To start the 4th quarter, Wittman unconventionally left Beal on the floor with the second unit in hopes of some sort of offensive firepower in case the bench players struggle. No dice, though. It was actually Beal who would struggle the most, missing a shot early then committing a foul after Bulls defensive rebound. He then later air-balled a long 2 he dribbled into and now I’m practically nullifying my previous takeaway.

But it certainly wasn’t all Beal’s fault. Like a group of virgins hanging out at a strip club for the first time, the Wizards second unit looked so static and motionless when trying to run an offensive set. On one play, Andre Miller literally dribbled the ball at the top of the key for the entire shot clock while his teammates fought for position. Miller then decided to take matters into his own hands at about the 4-second mark, chucking up a contested midrange jumper which missed.

Oh, and Kevin Seraphin. His career seems to be forming into a bunch of breakout games while each one is separated by a myriad of bad ones. Luckily the Wizards had a seven point lead to begin the 4th quarter and got a few drawn fouls by Andre Miller, enough factors that would stave off the Bulls from taking the lead. By the time all five starters were back on, the Wizards were up 3 and in good position to close out. And did they ever.

Huge 3rd quarter: The first half was pretty annoying to watch. Derrick Rose hit that half-court buzzer-beater to end the 1st quarter; then the Bulls took an 11 point lead after the Wizards couldn’t score for almost four minutes; 12 total turnovers; a slow start for Gortat and an 18 point 2nd quarter. Yeah, it was pretty wack.

But that’s exactly why nothing sets the tone for some good basketball than when Gortat actually begins to feel it. After going 0-2 in the first half, ‘Tat broke ice in the 3rd quarter with a baseline jump shot telegraphed from Nene which would be the first of five made shots in the quarter for him. And they were the only five shots he took.

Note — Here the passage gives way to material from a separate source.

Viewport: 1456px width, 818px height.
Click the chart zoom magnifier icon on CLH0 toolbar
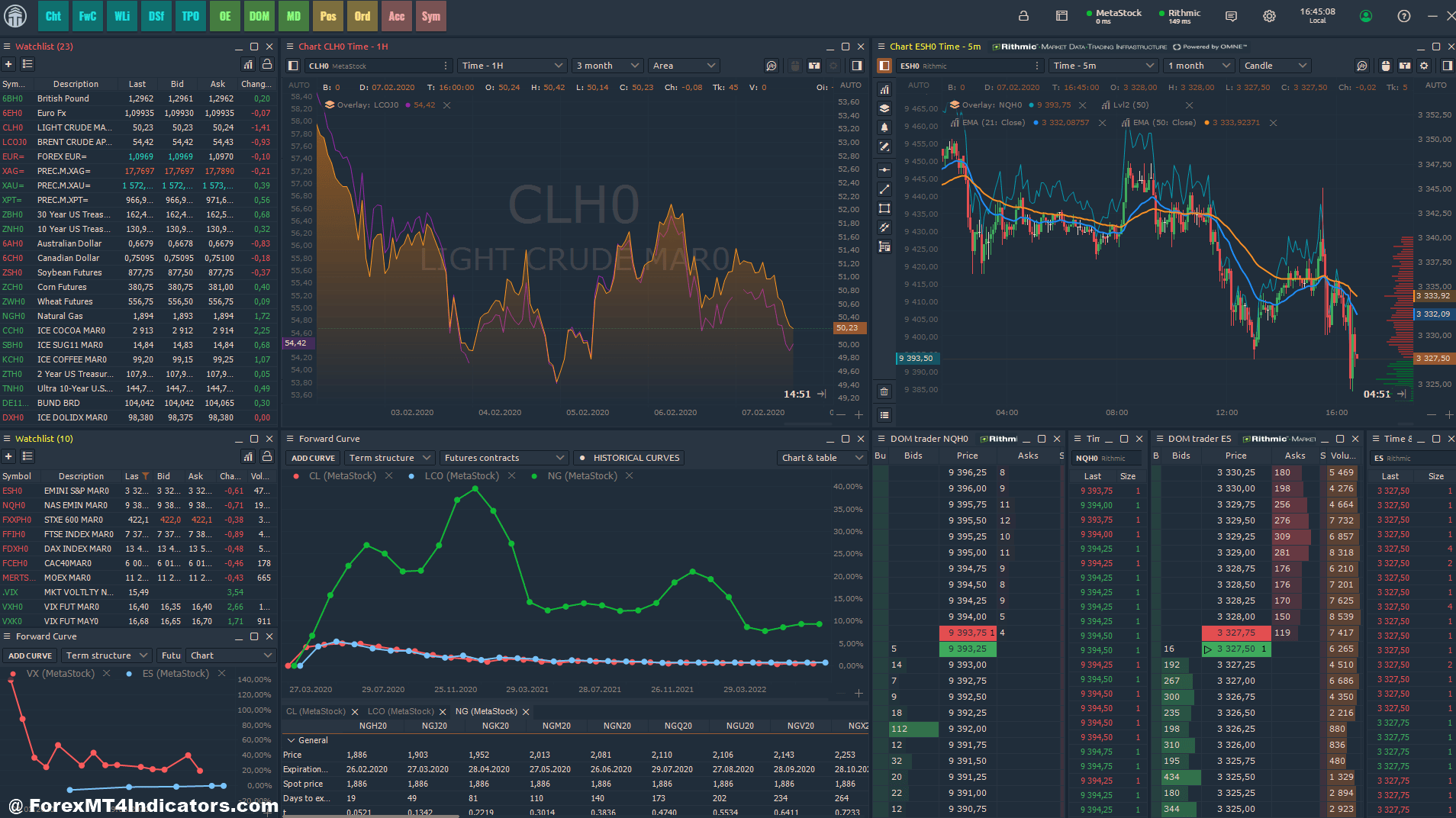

Gortat’s 10 points would be complemented by Pierce’s 11 in that quarter, a quarter in which the Wizards outscored the Bulls 32-19 and turned a 6 point deficit into a 7 point lead. The Wizards also amped up their defense a bit, guarding Rose away from the paint and disturbing him just enough to miss a few key shots. The Wizards committed just one turnover in that quarter and had only three for the entire 2nd half.